## begin Document extract

I agree that $200 is too much for a board game and see your point "DO NOT GIVE IT TO THIS MAN TO BE TOLD THE BLEEDIN' OBVIOUS". The reason I originally asked the question was that I didn't want to be duped into spending that much for a game, and then feel foolish by having filled some schemers pocket. 

But no one on this board is talking about paying $5000 to listen to someone telling you can if you believe??

The books are another matter. I think I paid less than €10 for one of his books, now that's not going to break the bank. Just about the price of 2 pints in this country, now I know which is better value to me. 

Some of the stuff I learned from the book:
- what's good debt and bad debt
- that failures teach us more that success
- what it means to short a stock, what are the different kinds of options
- a flaw of mutual funds
- avoidance of CGT on real estate sale in US

A lot of people almost seem to have fear of what they dub "religious/cult type movements" - would never read one of his books, would never play the game, but would spend lots of time reading critical reviews or responding to this forum to give their views? Surely most people who read his books are interested in smart investing, will have read other books and are sensible enough to make good financial decisions for their own lives? I mean this guy is a best selling author, so if so many people are reading his books and receiving such bad advice we would see a lot of people who've read the books falling into financial ruin? Not happening.

## end Document extract

[Task]: In the forum post, how much does the writer say they paid for one of the books?

## begin Extracted material

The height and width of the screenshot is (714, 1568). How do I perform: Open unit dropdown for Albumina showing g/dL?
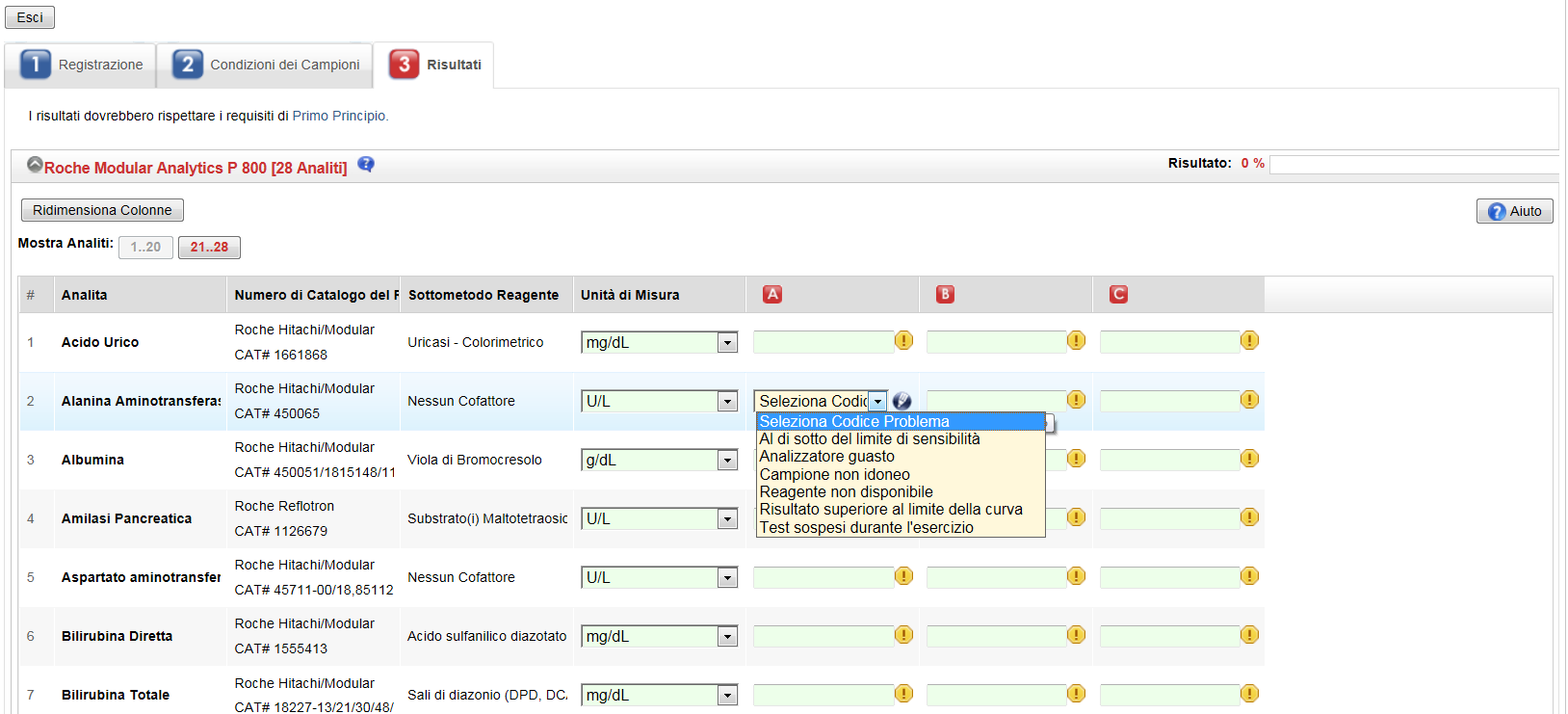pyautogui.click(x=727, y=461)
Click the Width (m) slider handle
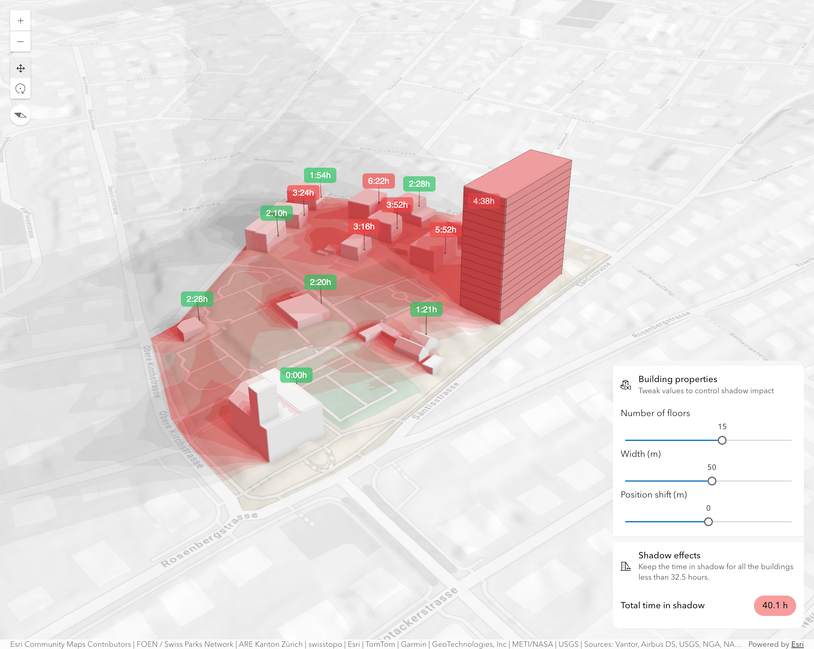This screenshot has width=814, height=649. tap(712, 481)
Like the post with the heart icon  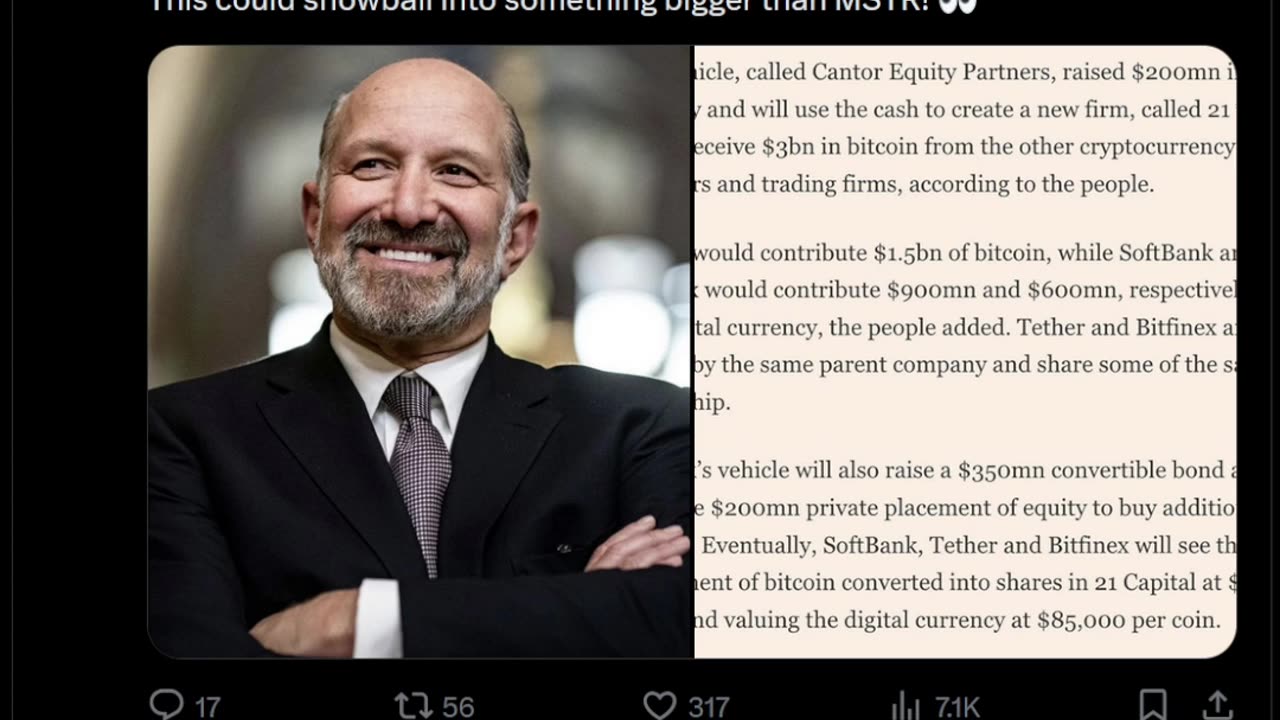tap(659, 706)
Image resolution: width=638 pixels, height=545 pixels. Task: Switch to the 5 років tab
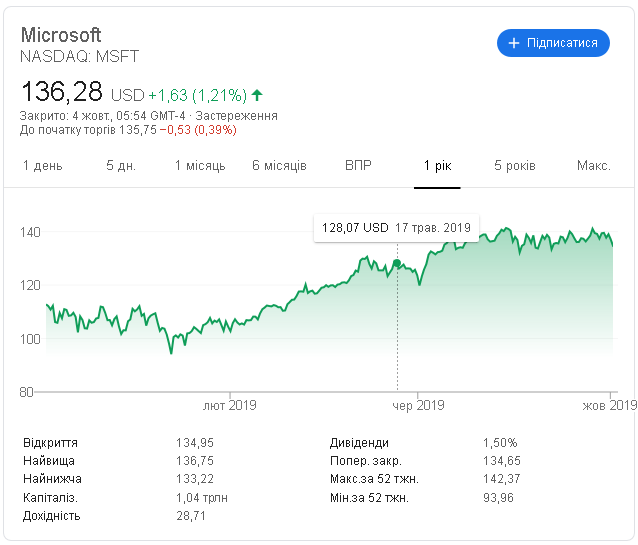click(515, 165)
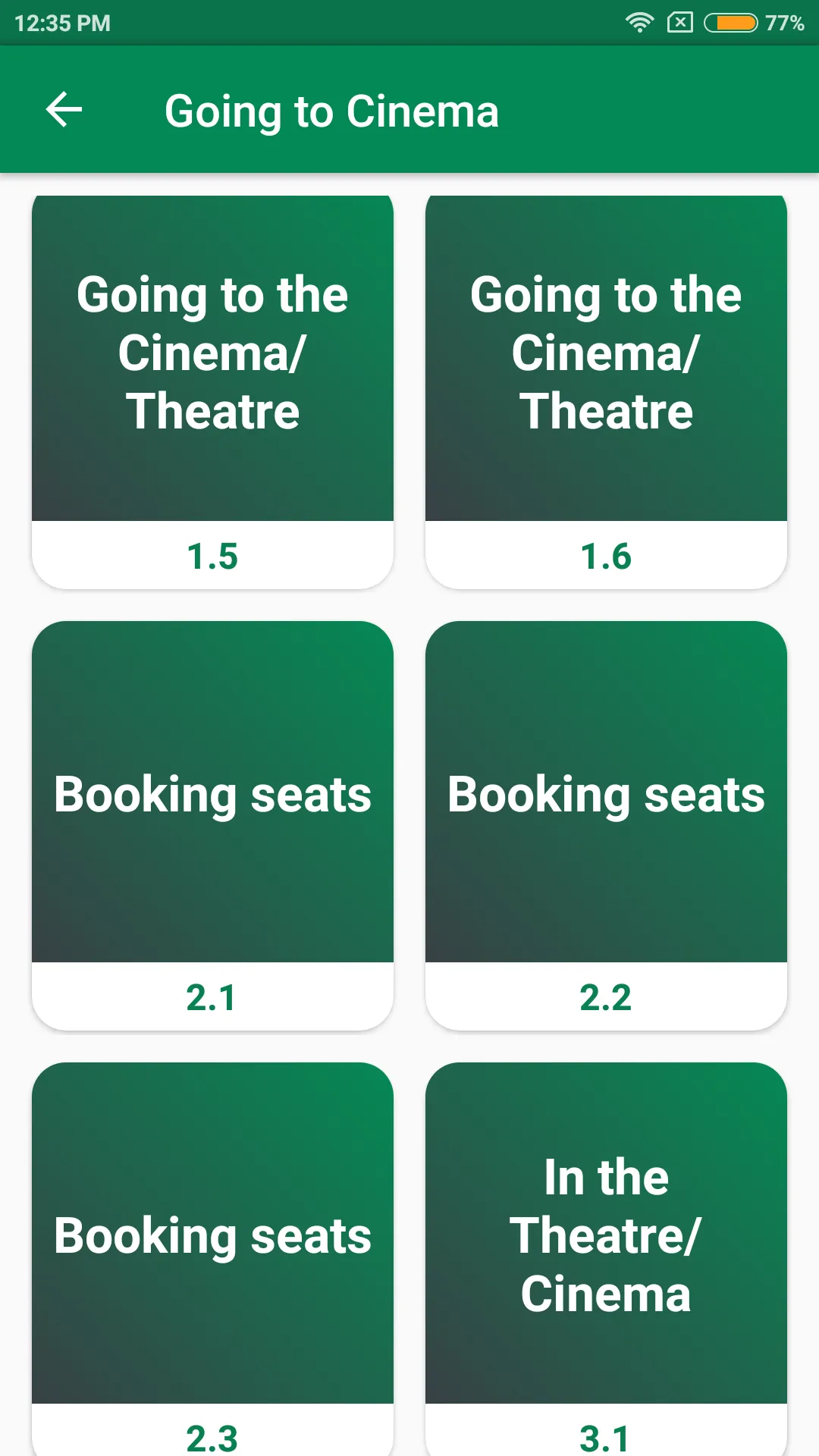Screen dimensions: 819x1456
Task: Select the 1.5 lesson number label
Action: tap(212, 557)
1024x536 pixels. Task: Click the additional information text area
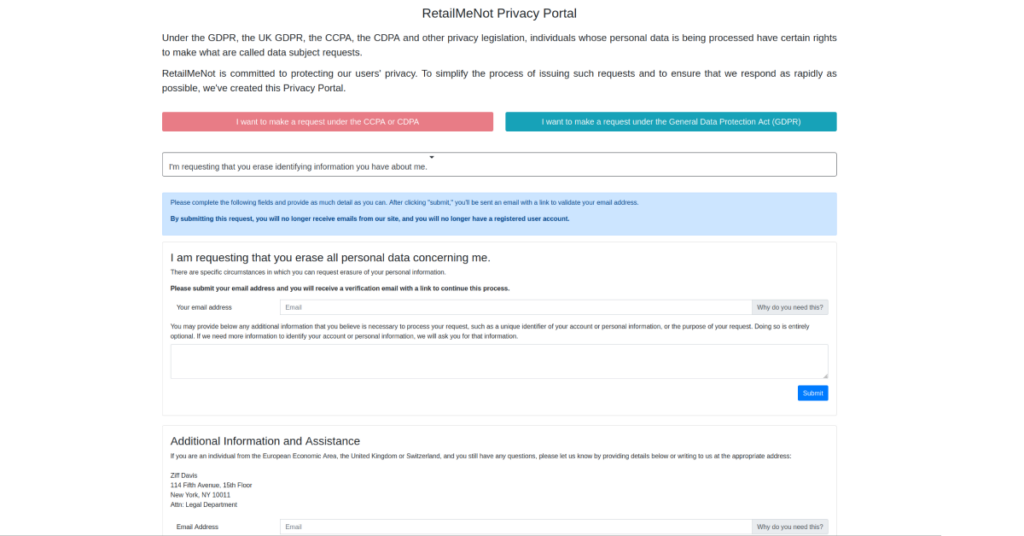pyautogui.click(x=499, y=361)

## end Extracted material

[Full answer]: Less than €10, about the price of two pints in the writer's country.